Work request 1: According to the intern profile, why did the intern start using embryo transfer?
Work request 2: Duplicate the intern profile's text from "My family and" up to and including "2011 intern feature.".

Excerpted passage:
^^^^

Senior, University of Kentucky
After showing for a couple of years, I wanted to improve the cattle that I was showing as well as the genetics. That goal led me to start using embryo transfer.
Communications and Youth Programs Intern for the Holstein Association USA
Based in Brattleboro, Vermont
Q. In what area are you pursuing a degree?
I'm majoring in agricultural communications and integrated strategic communications with a public relations emphasis.
Q. What is your agricultural background?
I have lived on the same 163 acre farm in Upton, Kentucky my entire life. I started showing Brown Swiss in 2002.
My family and I have since started flushing other producers cattle, putting in their embryos into our recip cattle, as well as selling our own embryos and cattle. We also have Pinzgauer beef cattle that we use for our recip cows.
Q. What previous internship positions have you held?
In 2011, I was the editorial intern at Progressive Dairyman. Over the course of the summer I wrote 15 articles for Progressive Dairyman, Progressive Dairyman Canada and Progressive Forage Grower.
Click here to read Waldeck's 2011 intern feature.
Q. What will your responsibilities be this summer?
This summer my responsibilities include helping with preparations for the National Holstein Convention in Springfield, Missouri. Specific tasks will include writing press releases, photography, feature article writing and a member relations program.
Q. What do you hope to have learned by the end of your internship?
At the end of this internship I hope to have learned more about how to help conduct a National Convention in a smooth and effective manner. I also hope to learn how to do videography to help communicate with Holstein members who are unable to attend the National Convention.

^^^^

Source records
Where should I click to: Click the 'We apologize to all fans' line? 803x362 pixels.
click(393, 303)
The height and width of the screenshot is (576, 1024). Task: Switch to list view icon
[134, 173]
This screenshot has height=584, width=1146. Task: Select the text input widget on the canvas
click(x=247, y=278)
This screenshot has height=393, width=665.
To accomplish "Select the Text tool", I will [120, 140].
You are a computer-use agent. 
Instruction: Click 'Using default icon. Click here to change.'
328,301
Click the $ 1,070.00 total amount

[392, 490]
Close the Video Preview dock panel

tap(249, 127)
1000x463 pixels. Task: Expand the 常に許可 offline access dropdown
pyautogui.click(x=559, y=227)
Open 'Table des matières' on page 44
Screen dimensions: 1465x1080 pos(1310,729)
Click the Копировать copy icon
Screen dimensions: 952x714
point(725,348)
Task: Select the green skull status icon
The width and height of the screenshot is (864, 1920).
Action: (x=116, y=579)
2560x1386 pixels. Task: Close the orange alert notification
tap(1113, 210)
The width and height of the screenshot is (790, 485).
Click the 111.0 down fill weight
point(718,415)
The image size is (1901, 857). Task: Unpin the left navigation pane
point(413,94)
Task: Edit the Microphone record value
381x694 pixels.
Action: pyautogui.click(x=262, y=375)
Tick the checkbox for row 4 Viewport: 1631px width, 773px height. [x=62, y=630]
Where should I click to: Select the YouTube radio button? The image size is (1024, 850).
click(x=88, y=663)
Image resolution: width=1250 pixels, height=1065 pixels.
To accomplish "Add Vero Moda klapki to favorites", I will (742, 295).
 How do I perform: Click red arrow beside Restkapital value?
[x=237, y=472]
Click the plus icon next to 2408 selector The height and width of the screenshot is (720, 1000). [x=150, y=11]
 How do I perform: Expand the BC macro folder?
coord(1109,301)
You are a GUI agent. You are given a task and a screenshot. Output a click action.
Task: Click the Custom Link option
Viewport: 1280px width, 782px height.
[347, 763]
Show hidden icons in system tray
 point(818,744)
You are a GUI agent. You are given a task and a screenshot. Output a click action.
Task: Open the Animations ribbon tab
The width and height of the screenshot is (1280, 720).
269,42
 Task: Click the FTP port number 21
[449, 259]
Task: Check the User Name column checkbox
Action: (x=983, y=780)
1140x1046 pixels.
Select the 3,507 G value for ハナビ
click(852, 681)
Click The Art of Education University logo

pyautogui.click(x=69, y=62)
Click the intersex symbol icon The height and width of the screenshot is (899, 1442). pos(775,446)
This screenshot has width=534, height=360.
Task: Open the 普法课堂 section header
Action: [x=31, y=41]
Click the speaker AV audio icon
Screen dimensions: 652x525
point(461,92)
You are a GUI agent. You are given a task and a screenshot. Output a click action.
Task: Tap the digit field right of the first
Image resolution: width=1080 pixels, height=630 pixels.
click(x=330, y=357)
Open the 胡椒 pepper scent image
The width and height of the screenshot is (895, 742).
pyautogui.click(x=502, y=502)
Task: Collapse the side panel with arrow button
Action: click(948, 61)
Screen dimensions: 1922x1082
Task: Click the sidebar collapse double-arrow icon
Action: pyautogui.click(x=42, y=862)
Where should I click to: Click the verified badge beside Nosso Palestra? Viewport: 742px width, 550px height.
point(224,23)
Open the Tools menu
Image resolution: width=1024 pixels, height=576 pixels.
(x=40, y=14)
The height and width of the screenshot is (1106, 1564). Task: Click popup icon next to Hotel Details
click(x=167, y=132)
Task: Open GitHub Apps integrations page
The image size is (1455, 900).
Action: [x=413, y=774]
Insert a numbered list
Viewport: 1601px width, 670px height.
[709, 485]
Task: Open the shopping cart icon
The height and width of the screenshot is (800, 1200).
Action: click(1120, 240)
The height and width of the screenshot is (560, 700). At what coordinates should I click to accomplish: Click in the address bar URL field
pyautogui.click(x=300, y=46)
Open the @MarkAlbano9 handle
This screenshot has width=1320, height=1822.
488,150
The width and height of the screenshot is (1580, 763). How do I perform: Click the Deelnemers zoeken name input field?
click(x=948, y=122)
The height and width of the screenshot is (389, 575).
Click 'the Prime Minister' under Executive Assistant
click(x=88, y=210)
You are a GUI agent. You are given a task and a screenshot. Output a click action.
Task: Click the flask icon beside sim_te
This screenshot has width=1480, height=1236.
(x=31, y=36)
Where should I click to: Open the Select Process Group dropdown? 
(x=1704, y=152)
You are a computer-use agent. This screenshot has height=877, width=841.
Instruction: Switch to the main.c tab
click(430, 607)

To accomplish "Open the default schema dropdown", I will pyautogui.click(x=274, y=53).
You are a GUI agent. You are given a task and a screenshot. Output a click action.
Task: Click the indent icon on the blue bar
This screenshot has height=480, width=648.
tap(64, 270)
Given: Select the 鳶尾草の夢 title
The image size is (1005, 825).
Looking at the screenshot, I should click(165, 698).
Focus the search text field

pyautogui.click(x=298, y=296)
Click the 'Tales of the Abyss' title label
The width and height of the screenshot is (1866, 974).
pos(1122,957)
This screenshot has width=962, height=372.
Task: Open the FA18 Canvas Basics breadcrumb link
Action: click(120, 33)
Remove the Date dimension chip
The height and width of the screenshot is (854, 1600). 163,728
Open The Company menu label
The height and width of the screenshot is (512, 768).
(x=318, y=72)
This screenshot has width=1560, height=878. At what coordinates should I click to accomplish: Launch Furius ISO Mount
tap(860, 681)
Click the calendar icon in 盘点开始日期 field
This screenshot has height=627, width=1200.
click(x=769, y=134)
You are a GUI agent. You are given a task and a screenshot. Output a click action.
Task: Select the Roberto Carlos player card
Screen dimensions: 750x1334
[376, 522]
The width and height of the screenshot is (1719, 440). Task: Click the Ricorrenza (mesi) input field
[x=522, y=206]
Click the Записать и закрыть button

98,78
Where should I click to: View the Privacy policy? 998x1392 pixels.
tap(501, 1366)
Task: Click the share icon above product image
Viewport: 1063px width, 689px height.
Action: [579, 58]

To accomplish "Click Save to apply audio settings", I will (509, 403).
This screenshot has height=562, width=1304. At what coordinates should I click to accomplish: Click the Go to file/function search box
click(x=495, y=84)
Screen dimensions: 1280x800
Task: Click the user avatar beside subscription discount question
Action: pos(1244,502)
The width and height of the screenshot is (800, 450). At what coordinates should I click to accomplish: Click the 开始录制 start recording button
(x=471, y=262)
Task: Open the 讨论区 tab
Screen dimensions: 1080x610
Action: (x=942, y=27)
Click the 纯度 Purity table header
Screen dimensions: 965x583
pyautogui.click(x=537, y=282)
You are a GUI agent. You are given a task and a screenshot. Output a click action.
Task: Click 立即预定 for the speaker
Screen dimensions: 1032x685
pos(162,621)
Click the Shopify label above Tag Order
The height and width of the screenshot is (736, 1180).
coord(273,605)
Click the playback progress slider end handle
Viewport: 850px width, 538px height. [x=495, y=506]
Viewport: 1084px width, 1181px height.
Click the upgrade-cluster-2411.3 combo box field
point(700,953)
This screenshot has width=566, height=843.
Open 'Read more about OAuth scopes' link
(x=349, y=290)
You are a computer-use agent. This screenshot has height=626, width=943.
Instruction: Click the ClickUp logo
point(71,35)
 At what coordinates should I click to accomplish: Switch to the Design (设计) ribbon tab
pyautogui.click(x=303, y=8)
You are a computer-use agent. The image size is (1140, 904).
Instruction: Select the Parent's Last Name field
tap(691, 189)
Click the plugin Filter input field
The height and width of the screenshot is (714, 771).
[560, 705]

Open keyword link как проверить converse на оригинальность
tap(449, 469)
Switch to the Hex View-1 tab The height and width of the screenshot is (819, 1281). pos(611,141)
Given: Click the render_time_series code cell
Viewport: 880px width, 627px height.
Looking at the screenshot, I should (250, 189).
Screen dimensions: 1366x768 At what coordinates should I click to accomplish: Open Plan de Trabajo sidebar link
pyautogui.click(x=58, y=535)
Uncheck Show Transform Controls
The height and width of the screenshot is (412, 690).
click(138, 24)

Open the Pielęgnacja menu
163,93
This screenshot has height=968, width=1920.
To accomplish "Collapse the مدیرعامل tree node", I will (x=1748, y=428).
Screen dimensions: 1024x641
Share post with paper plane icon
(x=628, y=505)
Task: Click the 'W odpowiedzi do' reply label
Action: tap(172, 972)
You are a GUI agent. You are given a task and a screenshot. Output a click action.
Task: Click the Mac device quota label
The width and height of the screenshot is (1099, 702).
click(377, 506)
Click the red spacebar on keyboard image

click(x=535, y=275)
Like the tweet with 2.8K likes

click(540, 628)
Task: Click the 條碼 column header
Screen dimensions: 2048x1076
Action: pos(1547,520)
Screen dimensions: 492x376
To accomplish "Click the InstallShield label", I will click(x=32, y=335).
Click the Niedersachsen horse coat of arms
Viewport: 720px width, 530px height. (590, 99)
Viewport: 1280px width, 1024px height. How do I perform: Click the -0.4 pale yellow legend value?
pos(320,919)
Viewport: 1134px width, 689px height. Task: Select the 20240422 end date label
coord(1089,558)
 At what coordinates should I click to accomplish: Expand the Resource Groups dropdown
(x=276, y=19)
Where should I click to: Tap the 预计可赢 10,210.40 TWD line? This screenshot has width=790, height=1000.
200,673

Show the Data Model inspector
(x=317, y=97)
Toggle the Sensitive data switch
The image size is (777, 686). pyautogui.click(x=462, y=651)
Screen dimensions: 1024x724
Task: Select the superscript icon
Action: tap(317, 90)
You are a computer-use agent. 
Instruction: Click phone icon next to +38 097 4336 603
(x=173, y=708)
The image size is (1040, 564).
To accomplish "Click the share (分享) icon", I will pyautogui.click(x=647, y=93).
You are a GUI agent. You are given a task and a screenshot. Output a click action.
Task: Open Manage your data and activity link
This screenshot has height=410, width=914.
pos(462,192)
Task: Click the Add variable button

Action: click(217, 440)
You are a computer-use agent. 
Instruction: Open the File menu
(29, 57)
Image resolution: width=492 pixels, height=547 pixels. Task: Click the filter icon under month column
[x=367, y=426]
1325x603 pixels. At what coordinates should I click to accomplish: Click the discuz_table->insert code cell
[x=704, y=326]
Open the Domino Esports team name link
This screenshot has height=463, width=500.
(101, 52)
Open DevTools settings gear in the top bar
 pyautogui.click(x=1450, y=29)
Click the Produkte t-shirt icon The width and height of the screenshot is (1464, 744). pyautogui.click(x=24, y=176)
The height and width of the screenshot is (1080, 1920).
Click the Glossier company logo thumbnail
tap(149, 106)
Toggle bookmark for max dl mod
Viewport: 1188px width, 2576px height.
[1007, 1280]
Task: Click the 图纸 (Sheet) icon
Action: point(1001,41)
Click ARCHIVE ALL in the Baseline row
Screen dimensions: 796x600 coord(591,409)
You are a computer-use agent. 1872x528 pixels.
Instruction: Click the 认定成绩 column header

^^^^

Exercise response 1: After a couple of years of showing, the intern wanted to improve both the cattle being shown and their genetics, and that goal led to the use of embryo transfer.

Exercise response 2:
My family and I have since started flushing other producers cattle, putting in their embryos into our recip cattle, as well as selling our own embryos and cattle. We also have Pinzgauer beef cattle that we use for our recip cows.
Q. What previous internship positions have you held?
In 2011, I was the editorial intern at Progressive Dairyman. Over the course of the summer I wrote 15 articles for Progressive Dairyman, Progressive Dairyman Canada and Progressive Forage Grower.
Click here to read Waldeck's 2011 intern feature.